Condos Toronto’s Hottest Housing Type: TREB
In the aftermath of the Ontario Fair Housing Plan, one trend is clear – more affordable home types are seeing the most action, even as overall sales numbers slide.
The latest condo report from the Toronto Real Estate Board reveals condo prices rose 22.7 per cent in the third quarter of 2017 to an average of $510,206, compared to $415,894 in the July – September period last year.
Said TREB President Tim Syrianos, “The condominium apartment segment has exhibited the strongest average rate of price growth since the spring, relative to other major market segments.”
He adds that upward price pressure is due to rampant buyer competition and fewer listings coming to market – there were 28.9 per cent fewer sales, with 5,684 units changing hands in Q3, while the number of condos listed for sale dropped 10 per cent to 9,845. Should this trend continue, Syrianos says policy makers should be wary of a potential listings shortage when further tweaking the housing market.
TREB’s Director of Market Analysis, Jason Mercer, doesn’t anticipate demand to diminish any time soon, as detached home prices remain above the million-dollar mark and out of the realm of affordability for many would-be house buyers.
“Condominium apartments will likely account for greater share of home sales as we move forward,” he stated, referencing a spring Ipsos poll TREB commission that indicated strong condo buying ambitions. “With this in mind, it is not surprising that we have continued to see robust price growth, as demand has remained strong relative to available listings.”
Condos within the $300,000 – $399,000 range saw the greatest proportion of sales, followed by units priced between $400,000 – $499,000. Two-bedroom units were the most commonly sold, accounting for 30 per cent of activity, followed by one-bedroom-plus-den units (26 per cent), one-bedroom (23 per cent), two-bedroom-plus-den (14 per cent), three-bedroom (6 per cent), and bachelor units (2 per cent).

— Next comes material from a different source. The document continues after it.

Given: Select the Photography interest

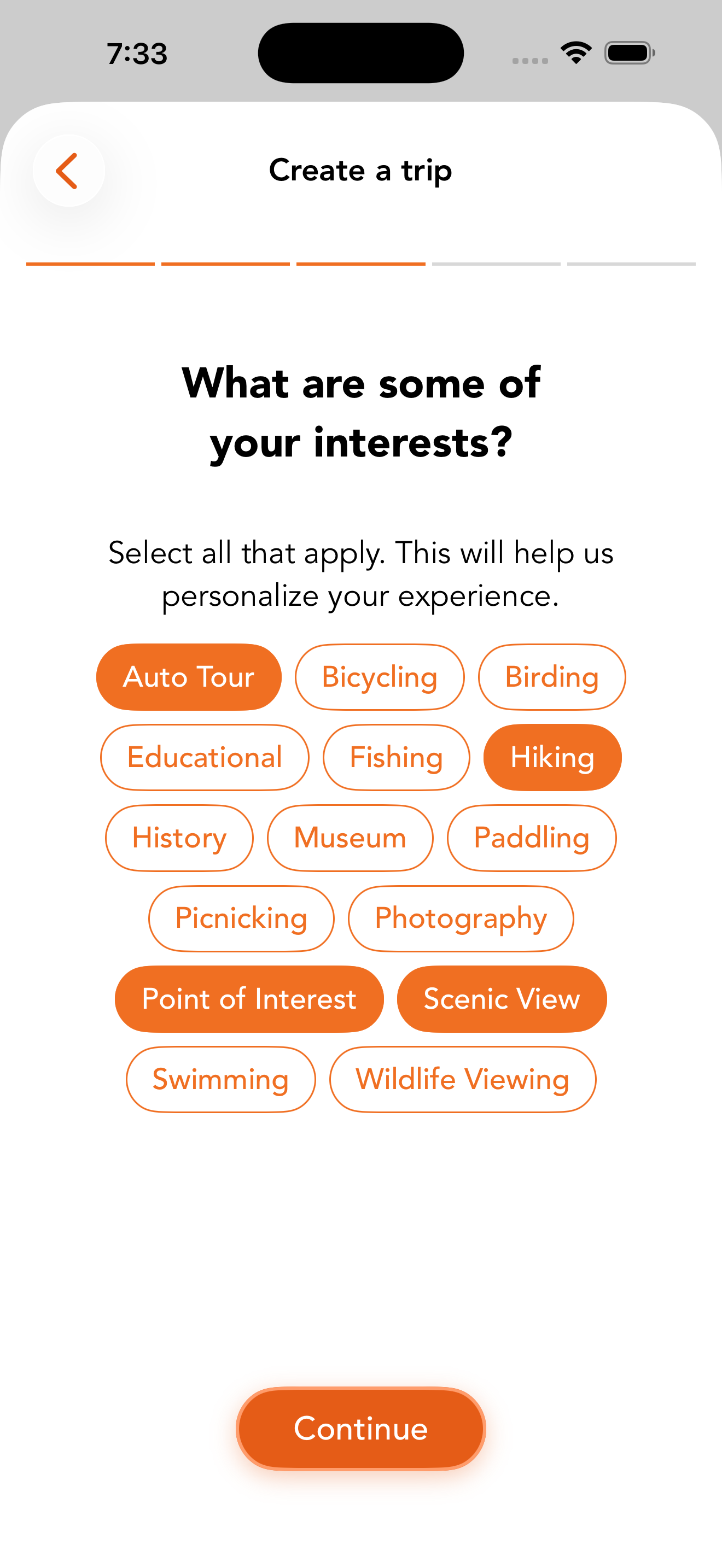Looking at the screenshot, I should 461,918.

Within the City of Toronto, the average condo price rose 23.2 per cent to $542,492, while prices fell 25.4 per cent, reflective of the seasonally slower autumn market, and in comparison to the multi-year price peak experienced in the first and second quarter of the year.
Toronto Rental Prices “Up Strongly”
TREB also released data for condo units rented out via MLS, finding average rents continue to skyrocket as supply dwindles. There were 8,716 units leased in the third quarter, down from 9,150 in 2016 – a 4.7-per-cent drop year over year.

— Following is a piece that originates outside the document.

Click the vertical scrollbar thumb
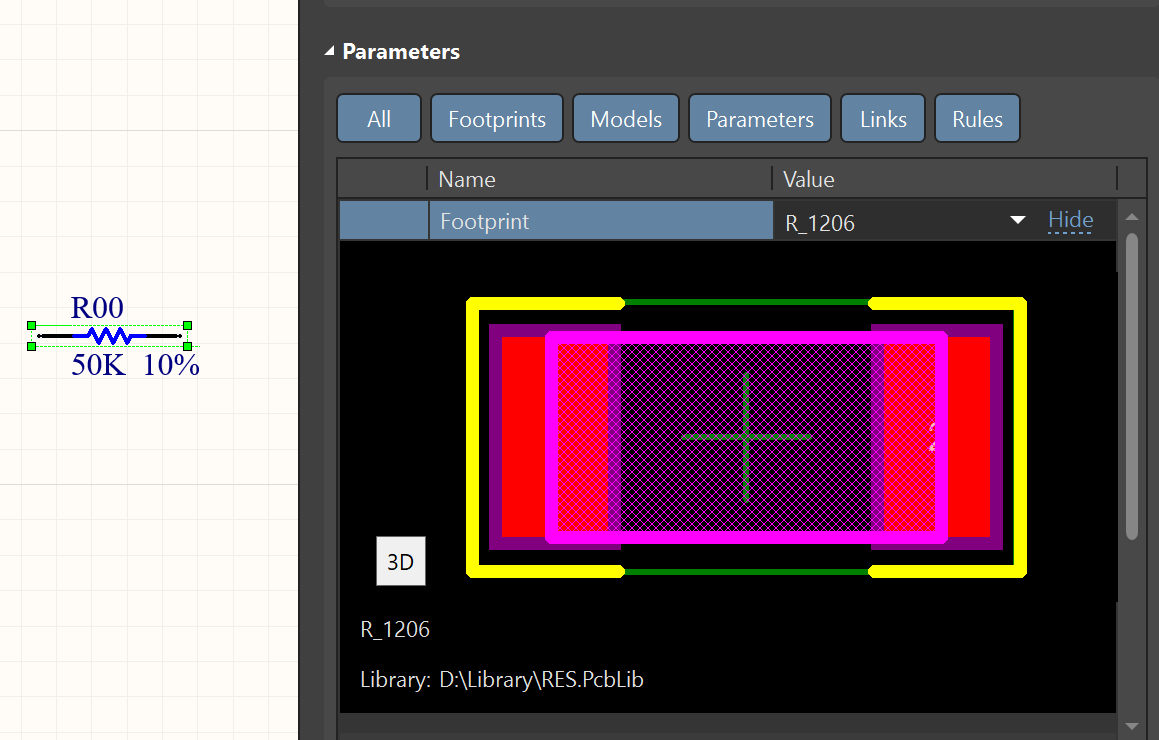 tap(1132, 385)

The average rent for one-bedroom units rose 11.2 per cent to $1,976, while two-bedroom unit rents are up 7.7 per cent to $2,607. That price points are up “very strongly” is indicative of heating competition among renters, and fewer units made available for lease, says Syrianos, adding that new rental controls introduced by the provincial government are to blame. While the rent caps are designed to improve affordability and housing security for renters, they may dissuade unit owners from renting them out, and investors from purchasing condos as a means for rental revenue, he says.
“Competition between renters remained very strong for available units in Q3. It is clear that supply is part of the issue,” he said. “Different levels of government have committed to looking at housing supply through the policy lens… To this end, TREB does have concerns that increased rent controls and a possible vacancy tax in the City of Toronto could serve to reduce the supply of available rental units as potential investors look to less-regulated sectors un which to invest.”
He says this is indicative in that the number of listings and leases have both declined at similar levels (down 3.9 per cent and 4.7 per cent, respectively). A total of 12,040 units were listed for lease and 9,150 rental transactions made in Q3, TREB reports.